In a disclosure to the Philippine Stock Exchange, Jollibee said the planned changes will take place in the company’s businesses around the world, especially in its largest markets – the Philippines, China, and North America.
The company operates nearly 3,300 restaurant outlets in the Philippines and a global store network of 4,689 stores. It capitalises on consumers who prefer to dine-in, targeting families with kids.
But as social distancing and community quarantine measures are in place in the Philippines, its biggest market, most Jollibee stores are operating at minimal capacity, with some offering only take-out and delivery options to customers.

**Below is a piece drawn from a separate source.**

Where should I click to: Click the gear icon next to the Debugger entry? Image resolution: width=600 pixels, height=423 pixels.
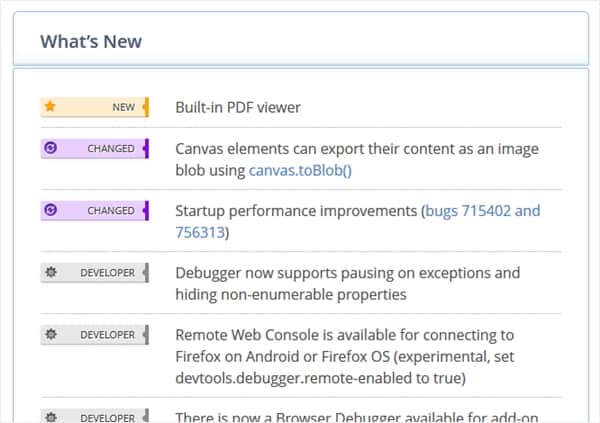point(51,272)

“It is again time to embark on another business and organisation transformation in response to changing consumer behaviour caused by the Covid-19 pandemic,” said JFC CEO Ernesto Tanmantiong.
Part of the restructuring plan would be to the establishment of “cloud kitchens,” which it describes as undermarked delivery outlets with no dine-in facility located in discreet, low-rent sites.
The focus would also be on increasing the company’s capacity for delivery to home and office, take-out, and drive-thru, installation of mobile applications to facilitate food ordering and payment, and the implementation of safety and social distancing measures in dining areas.
Weak-performing outlets will be shut down but JFC said it will continue to open new stores in prime locations. It expects to open a worldwide total of 171 company-owned new stores and renovate 96 existing stores this year.
“These changes will be made with the assumption that consumers around the world will not quickly revert to pre-COVID 19 behavior once lockdowns and other forms of restrictions are lifted in different countries,” JFC said in the disclosure.
In March, Jollibee announced that it is postponing about 9 billion pesos ($177 million) worth of capital expenditures from 2020 to 2021, given to what it described as operational constraints to the construction of facilities and to the uncertain volume of demand due to the limited mobility of consumers.
JFC Chief Financial Officer Ysmael V. Baysa said the company’s financial performance in 2020 started strongly but the Covid-19 pandemic caused the temporary closure of a high number of stores and dramatically reduced or eliminated dine-in sales at our restaurants, starting in China in February.
“Our sales and profit for Q1 2020 eventually were not good. In the next few months, even as lockdowns begin to be lifted, we forecast that sales will continue to be much lower than year-ago levels,” Baysa said, adding that the profit estimate for this year “will not be good at all” due to the overall economic environment.